The story of Anna Nicole Smith and her self-annihilating pursuit of fame and fortune is a true-life tragedy that unfolds like spiralling horror in a cotton-candy world. The breast implants that caused her such excruciating back pain are self-inflicted instruments of torture; junk food and depression the dagger that kills her.
Richard Jones's production – here revived with a starry cast of Anglophone worthies, many of them returning from the original company – is immensely stylish. The director's trademark garishness is thoroughly at home in designer Miriam Beuther's vision of a trashy America, wonderfully costumed by Nikki Gillibrand in a sea of ghastliness.
'this deep tale of shallow lives'
It was an inspired idea to fill the stage progressively with black-clad dancers wearing cameras for heads. As well as offering an eerie embodiment of Anna Nicole's publicity-hungry existence, these expressionistic monsters eventually overwhelm her. Even when she's dead they pick among the trash like vultures.
In a robust team of ensemble soloists, many of them more used to leading from the front in other operas, Grant Doyle (Billy), Rod Gilfry (Stern), Peter Hoare (Larry King) and Alan Oke (Old Man Marshall) stand out. But this was, and is, Eva-Maria Westbroek's show. The diva has an impossibly taxing role yet her voice never wavers and her stamina never palls. She is one of the finest singing actresses and we live with her through every harrowing moment.
There are probably too many shortcomings for Anna Nicole to achieve true longevity. Turnage and Thomas have learned lessons from musical theatre, but not necessarily the right ones. Dramatically their opera sprawls, whereas with a tighter construction and greater character delineation it would be even more potent.
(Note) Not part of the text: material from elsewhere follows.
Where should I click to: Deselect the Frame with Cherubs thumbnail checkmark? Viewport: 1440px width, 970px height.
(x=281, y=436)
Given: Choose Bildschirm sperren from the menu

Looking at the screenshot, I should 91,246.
Susan Bickley, magnificent as Anna's mother, is saddled with some clumsy narration duties, while Turnage's recurrent Sondheim tropes are that little bit too insistent, with ‘Mine, all mine' uncomfortably close to ‘Hush, Love, Hush' from Sweeney Todd.
Kudos to the Royal Opera for eschewing cut-glass English and letting people sing as they would speak. That should be the norm in opera; too often it isn't. Kudos, too, for having sufficient belief in this deep tale of shallow lives to give it an early revival. They have been proved right.